* _What the exercise asks_
Return all of the data exactly, omitting any images.

* _Extracted information_

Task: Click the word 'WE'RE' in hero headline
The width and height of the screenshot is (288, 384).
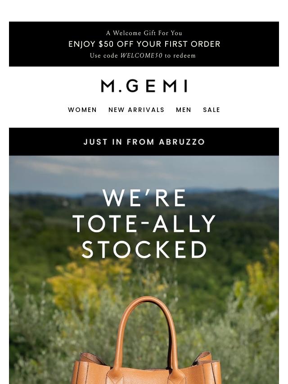Action: tap(144, 198)
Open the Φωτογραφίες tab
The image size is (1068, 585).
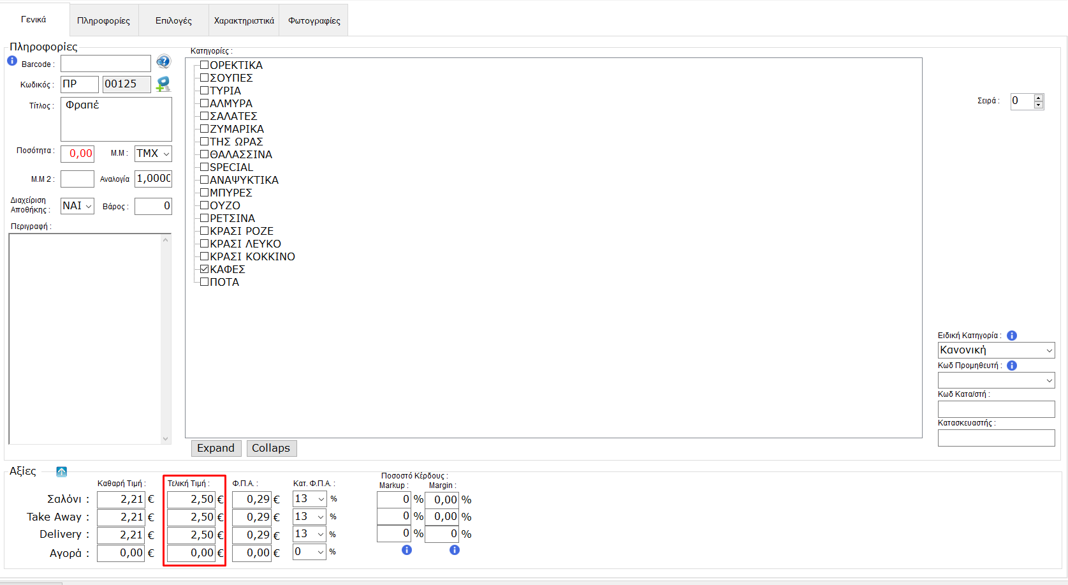pos(314,20)
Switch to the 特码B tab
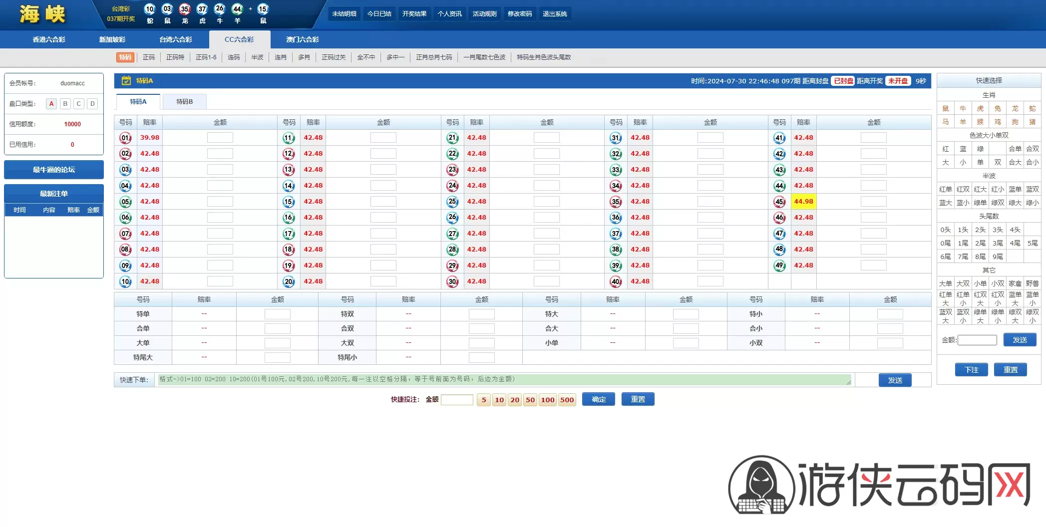The image size is (1046, 527). click(x=184, y=102)
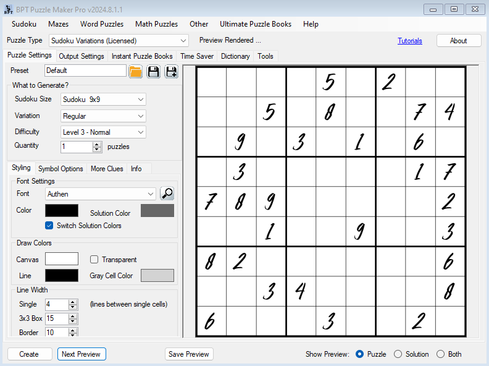Open font preview magnifier icon
The height and width of the screenshot is (366, 489).
coord(167,194)
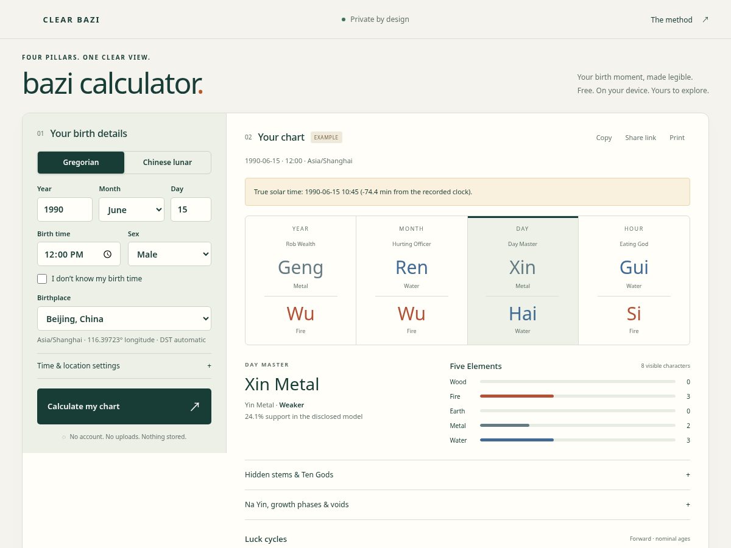The height and width of the screenshot is (548, 731).
Task: Select the Day pillar Xin Hai card
Action: (x=523, y=281)
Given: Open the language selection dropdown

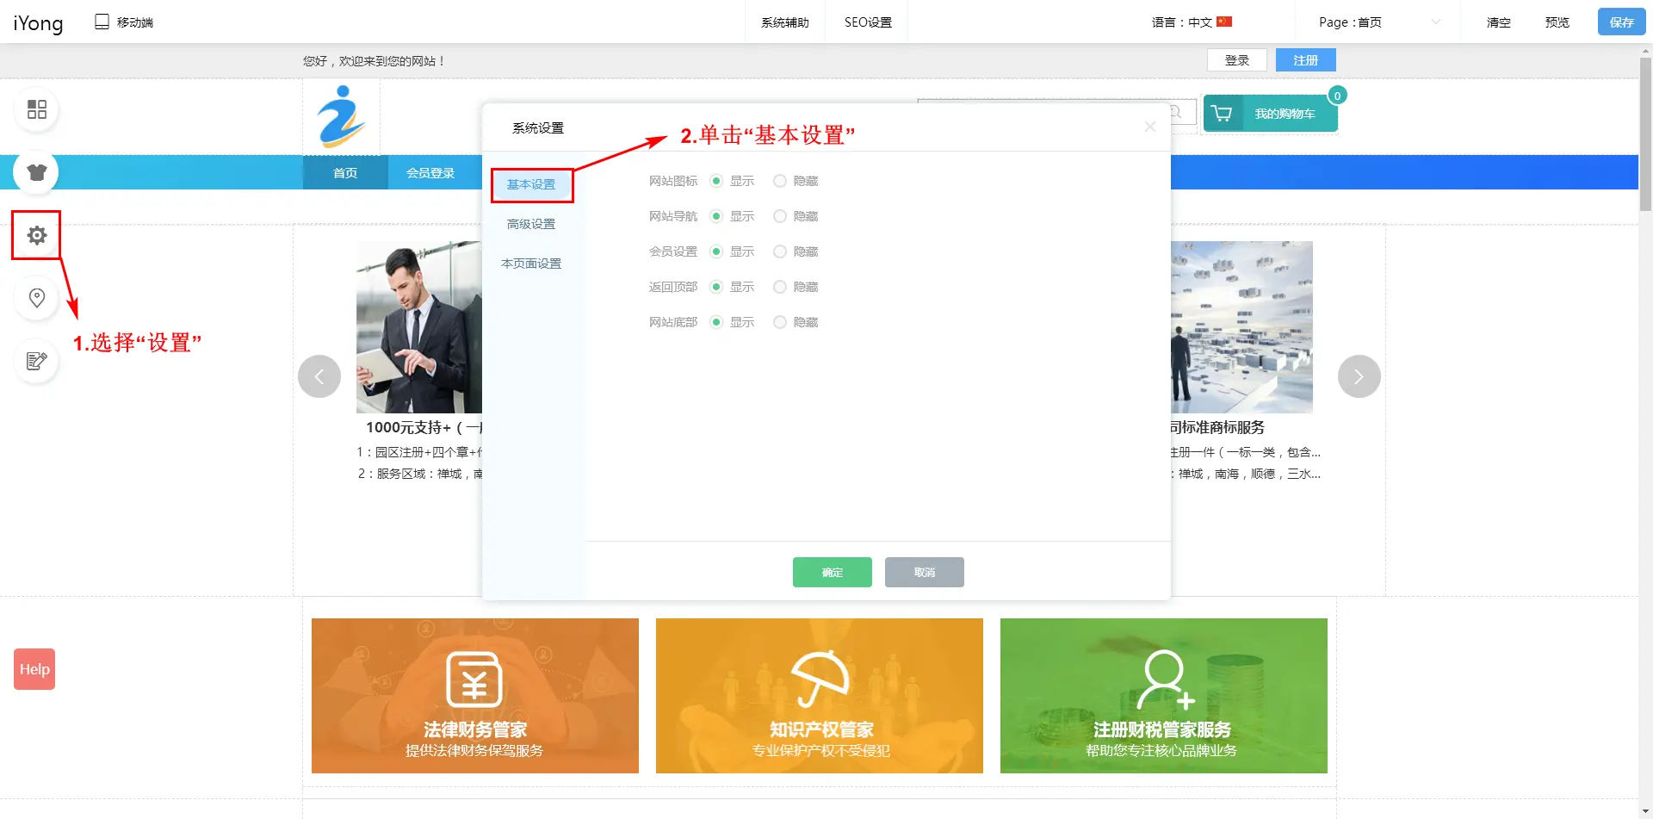Looking at the screenshot, I should pyautogui.click(x=1192, y=22).
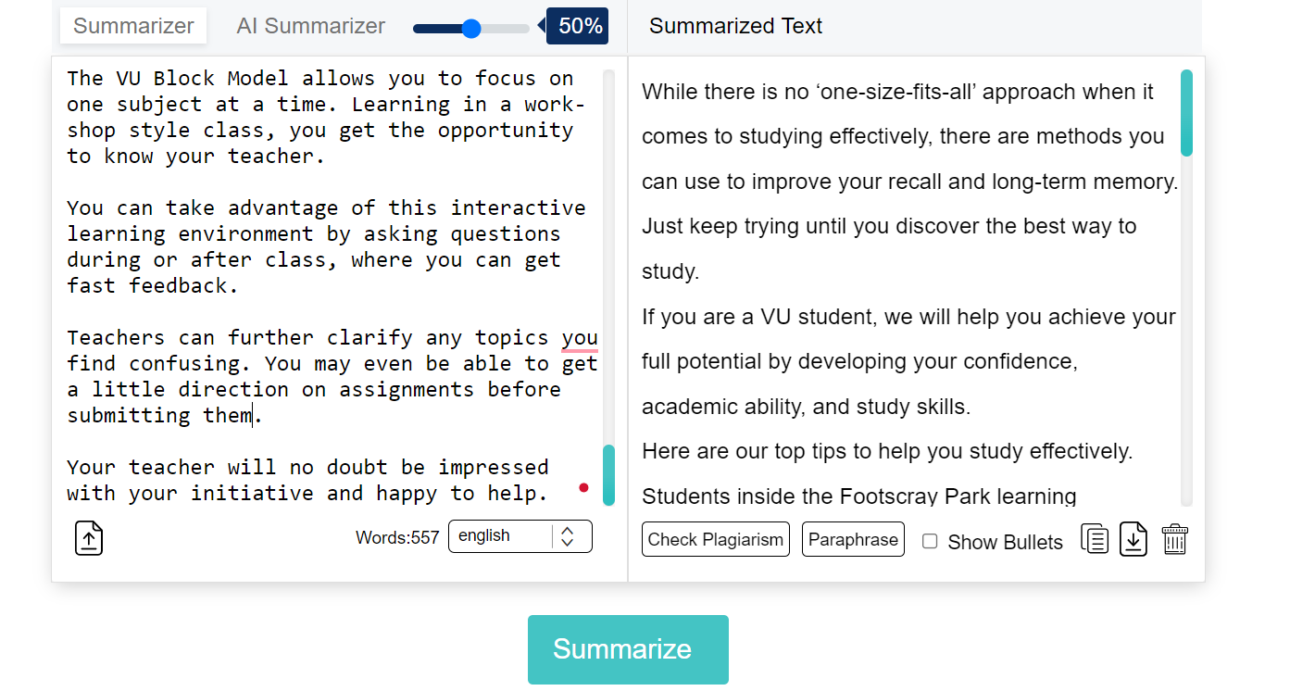Screen dimensions: 1315x691
Task: Click the Summarized Text heading
Action: tap(735, 26)
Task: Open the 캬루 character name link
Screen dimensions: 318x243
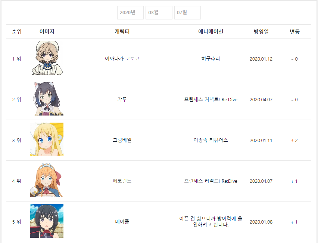Action: [x=122, y=99]
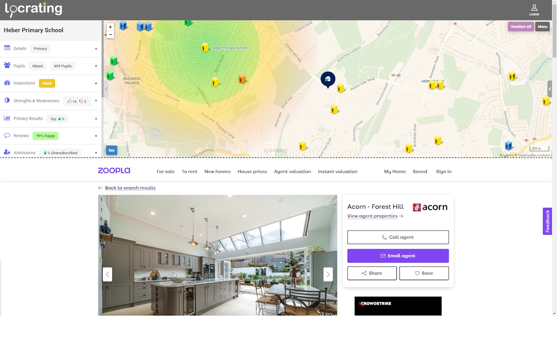Click the Reviews speech bubble icon

(x=6, y=135)
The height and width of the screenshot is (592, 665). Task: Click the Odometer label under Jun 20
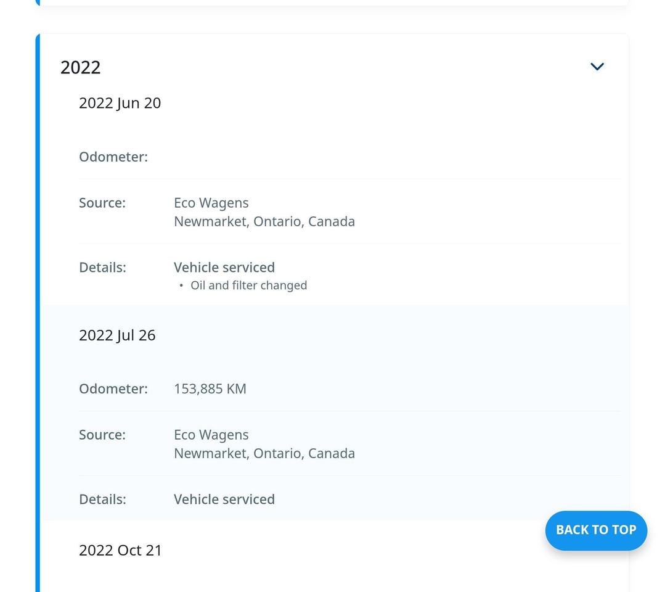(x=113, y=157)
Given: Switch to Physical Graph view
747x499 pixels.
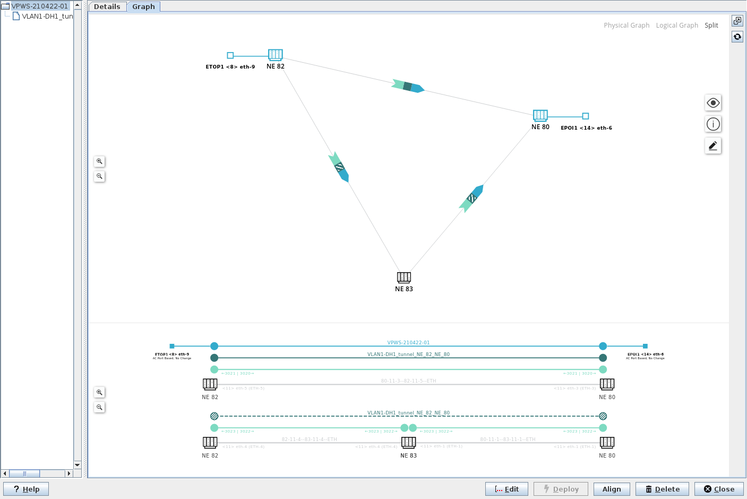Looking at the screenshot, I should (x=626, y=26).
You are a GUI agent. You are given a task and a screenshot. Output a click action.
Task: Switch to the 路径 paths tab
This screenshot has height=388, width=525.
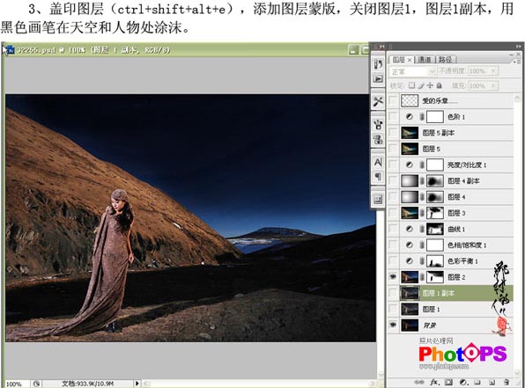tap(446, 60)
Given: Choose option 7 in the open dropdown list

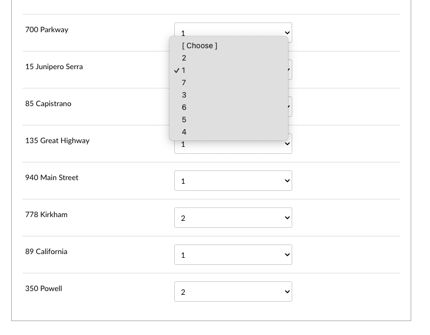Looking at the screenshot, I should point(184,83).
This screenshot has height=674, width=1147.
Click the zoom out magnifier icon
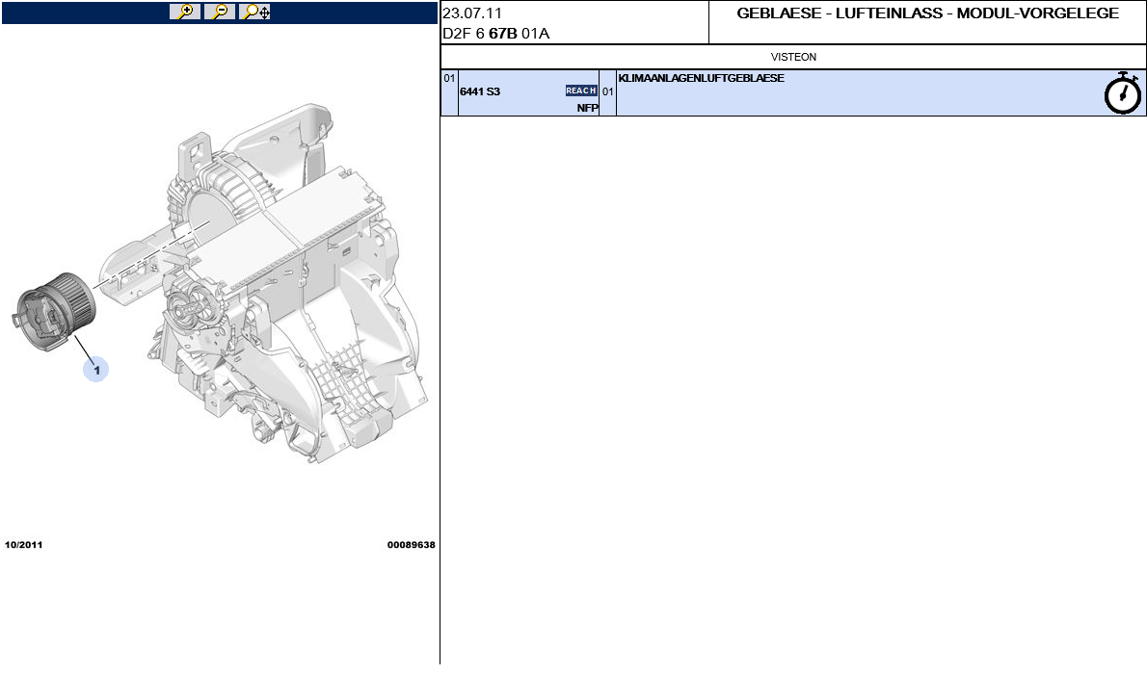coord(220,12)
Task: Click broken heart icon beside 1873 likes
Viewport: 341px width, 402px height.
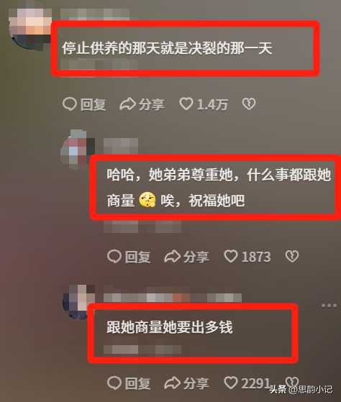Action: tap(292, 257)
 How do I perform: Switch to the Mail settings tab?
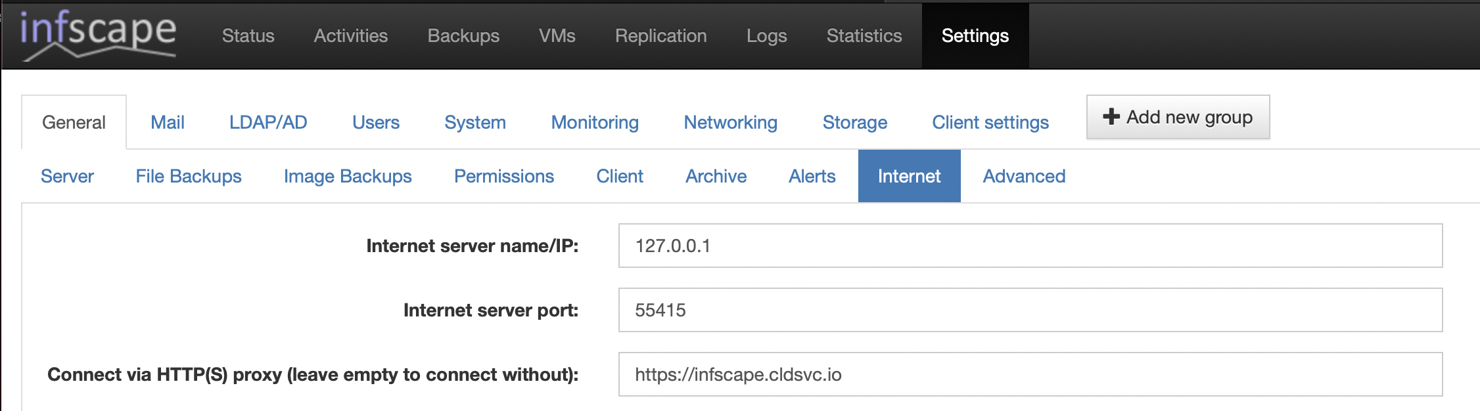coord(167,123)
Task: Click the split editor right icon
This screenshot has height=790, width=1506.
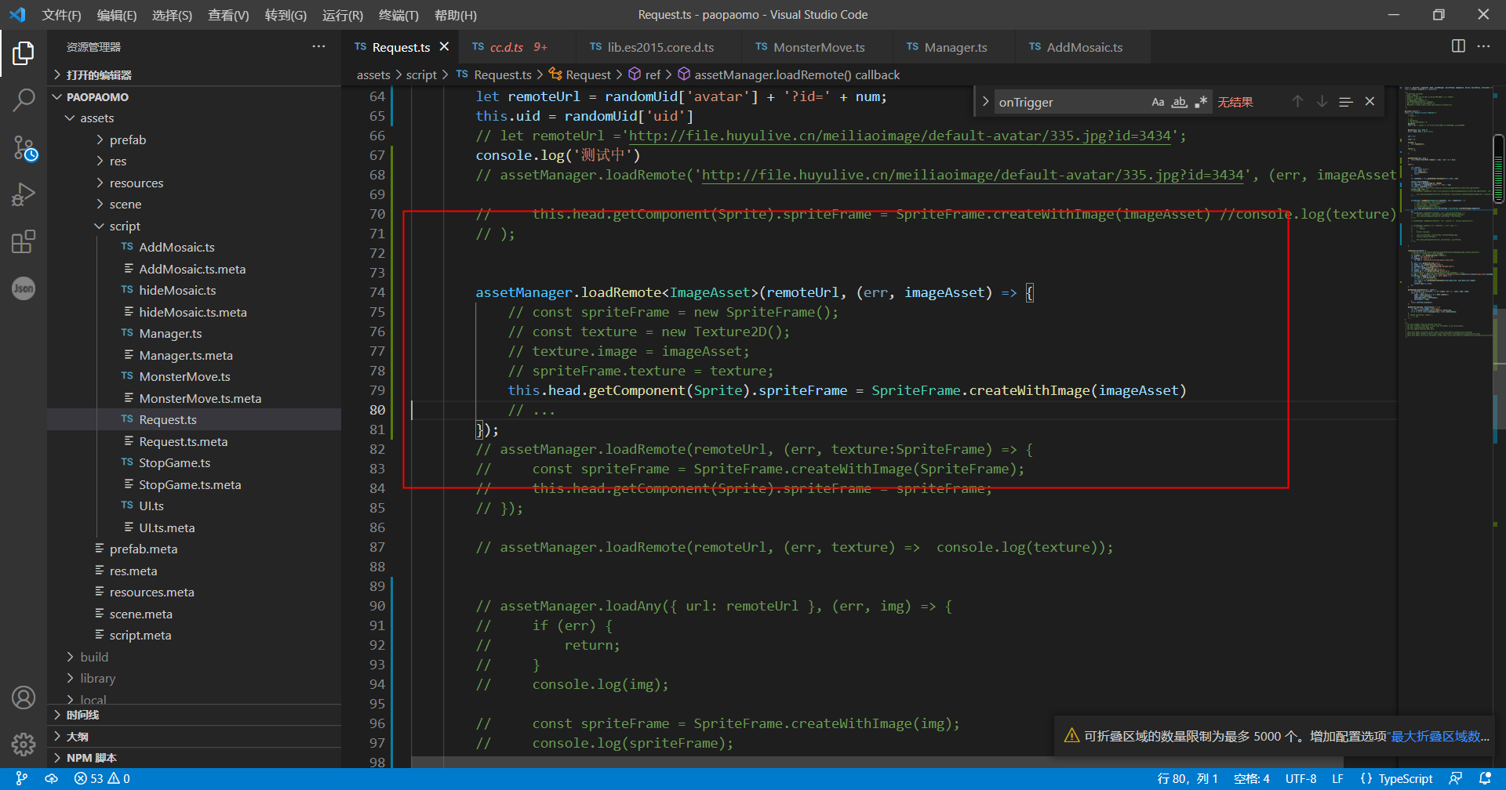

* _Answer box_
Task: Click the word 'WE'RE' in hero headline
The width and height of the screenshot is (288, 384).
Action: tap(144, 198)
Open the Φωτογραφίες tab
The image size is (1068, 585).
pos(314,20)
Switch to the 特码B tab
The image size is (1046, 527). click(x=184, y=102)
Open font preview magnifier icon
The height and width of the screenshot is (366, 489).
coord(167,194)
The height and width of the screenshot is (548, 731).
Task: Select the Day pillar Xin Hai card
Action: (x=523, y=281)
Given: Open the language selection dropdown

Looking at the screenshot, I should pyautogui.click(x=1192, y=22).
Screen dimensions: 1315x691
Task: Click the Summarized Text heading
Action: tap(735, 26)
Task: Open the 캬루 character name link
Screen dimensions: 318x243
Action: [x=122, y=99]
Click the Reviews speech bubble icon

(x=6, y=135)
The height and width of the screenshot is (592, 665). Task: Click the Odometer label under Jun 20
(x=113, y=157)
Given: Switch to Physical Graph view
747x499 pixels.
Looking at the screenshot, I should (x=626, y=26).
You are a GUI agent. You are given a task and a screenshot. Output a click action.
Task: Switch to the 路径 paths tab
This screenshot has height=388, width=525.
tap(446, 60)
Given: Choose option 7 in the open dropdown list

Looking at the screenshot, I should point(184,83).
This screenshot has height=674, width=1147.
Click the zoom out magnifier icon
coord(220,12)
Task: Click broken heart icon beside 1873 likes
Viewport: 341px width, 402px height.
Action: tap(292, 257)
 How do I perform: Switch to the Mail settings tab?
coord(167,123)
Task: Click the split editor right icon
This screenshot has height=790, width=1506.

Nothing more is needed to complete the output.